Watching as slaughter in Syria continues
Only weeks ago, the administration was touting an international agreement to rid Syria of its chemical weapons as a diplomatic triumph. U.S. officials predicted the deal would ease the way for broader peace talks that would produce a transitional government without Bashar al-Assad and an end to war.
They couldn’t have been more wrong.
As I wrote then, the deal was a distraction that secured Assad’s hold on power and left him free to slaughter civilians with conventional weapons. (It also gave President Obama an excuse to renege on his promise to help non-jihadist Syrian rebels, even as Russia and Iran shower Assad with weapons and manpower.)
No wonder the Syrian dictator feels little need to compromise, and the long-awaited Geneva talks were postponed again this week. If they ever take place, it probably won’t be until 2014. Meantime, the focus on chemical-weapons inspectors diverts international attention from the urgent need to confront a staggering humanitarian catastrophe in Syria, which is about to get much worse.
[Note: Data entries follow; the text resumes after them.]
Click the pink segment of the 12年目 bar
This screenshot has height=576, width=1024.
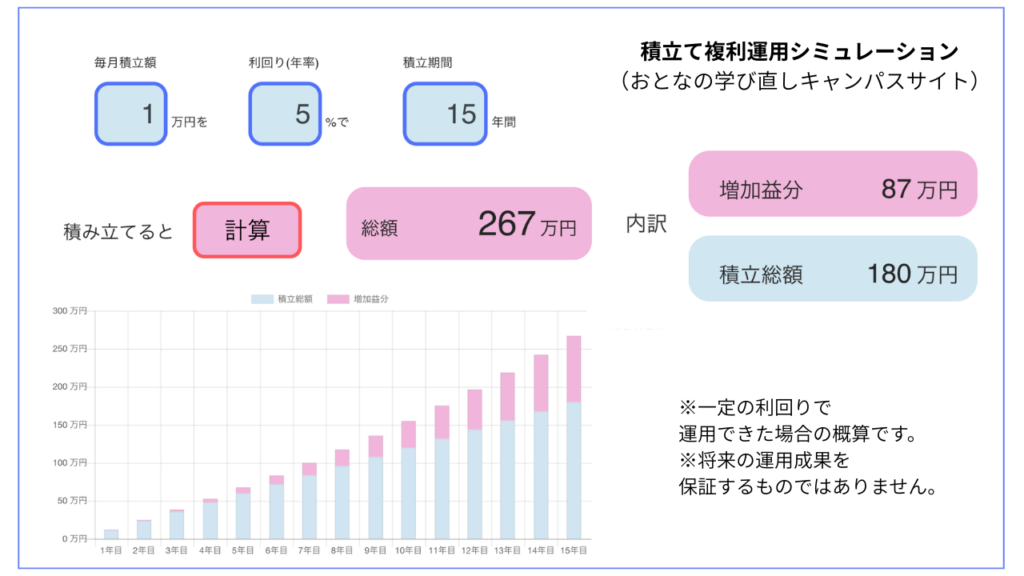pyautogui.click(x=474, y=409)
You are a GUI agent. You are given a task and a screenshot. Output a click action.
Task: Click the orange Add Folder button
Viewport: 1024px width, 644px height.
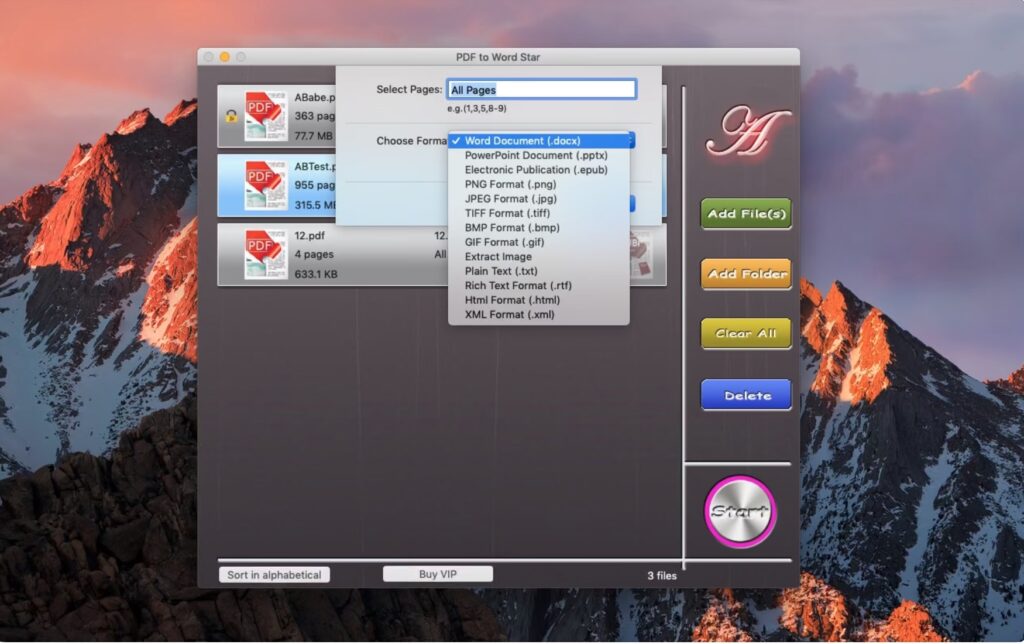[x=745, y=273]
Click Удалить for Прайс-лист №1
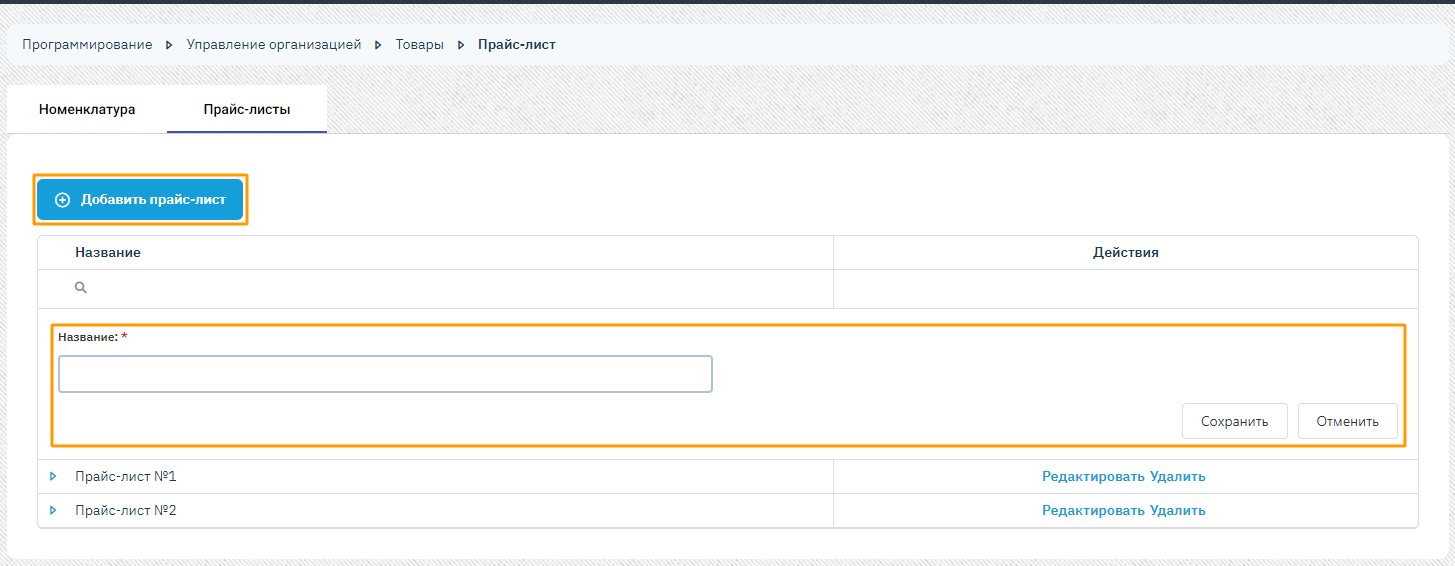 1178,477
More than 100,000 people have been killed in the 2 1/2-year-old Syrian conflict, including about 40,000 civilians (fewer than 1,000 died from the regime’s sarin gas attack). The bulk of the civilians were slaughtered in cities and towns by deliberate regime air and artillery strikes aimed at depopulating areas where Syrians opposed Assad’s rule. Let me be more specific: The regime targeted apartment buildings, mosques, schools, and especially hospitals, killing families en masse, and destroying the infrastructure for daily living. And the slaughter goes on.
Yet instead of being branded a war criminal, Assad is a full partner with Russia and the United Nations in implementing the chemical-weapons deal.
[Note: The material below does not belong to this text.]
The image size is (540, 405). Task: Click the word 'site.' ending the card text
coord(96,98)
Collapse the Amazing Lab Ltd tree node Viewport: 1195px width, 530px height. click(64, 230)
Here’s the most infuriating part of the chemical-weapons accord: If Russia (and Iran) could make Assad cough up his poison gas — and open the way for inspectors to safely visit storage sites — they clearly could make him open the way for international aid workers to deliver polio serum, food and shelters to millions of displaced Syrians inside the country.
Yet Moscow stands ready to block any U.N. resolution to compel Assad to stop targeting civilians and facilitate aid delivery. A toothless U.N. Security Council statement that called for Damascus to expedite aid has been virtually ignored.
And so Syria’s humanitarian tragedy worsens. Of 23 million Syrians, more than two million have become refugees in, and a burden on, neighboring Turkey, Iraq, Lebanon, and Jordan. Many refugees are living in terrible squalor and are unprepared to survive another harsh winter.
In Lebanon alone, there are 800,000 refugees — in a country with a population of four million. (That’s the equivalent of 75 million refugees descending within two years on U.S. shores.) This influx is badly straining Lebanon’s resources and threatening to tear apart its social fabric. But the refugees keep coming. That’s because the situation inside Syria is even more dire.
As Secretary of State John Kerry wrote in ForeignPolicy.com, Assad is waging “a war of starvation” against his people. Last week, U.N. humanitarian chief Valerie Amos told the U.N. Security Council that about 40 percent of all Syrians need humanitarian aid, and 6.5 million are homeless refugees within their own country.
Kerry denounced “the systematic (regime) denial of medical assistance, food supplies, and other humanitarian aid to huge proportions of the population.” While rebel groups and criminals hinder aid delivery in some areas, the bulk of the blame falls on the regime, which has repeatedly thwarted efforts by international aid agencies to deliver food and medicine to civilians in rebel-controlled areas.
Kerry makes clear that — beyond a generous U.S. commitment of $1.4 billion in humanitarian aid — the United States will take no further action to pressure Assad. He calls on “Assad’s allies” — Russia and Iran — to pressure the dictator and cites the chemical-weapons deal as proof that this could happen. Surely he knows this is a pipe dream.
“The world can’t sit idly by watching innocents die,” says Kerry. Not so.
Trudy Rubin is a columnist and editorial-board member for the Philadelphia Inquirer.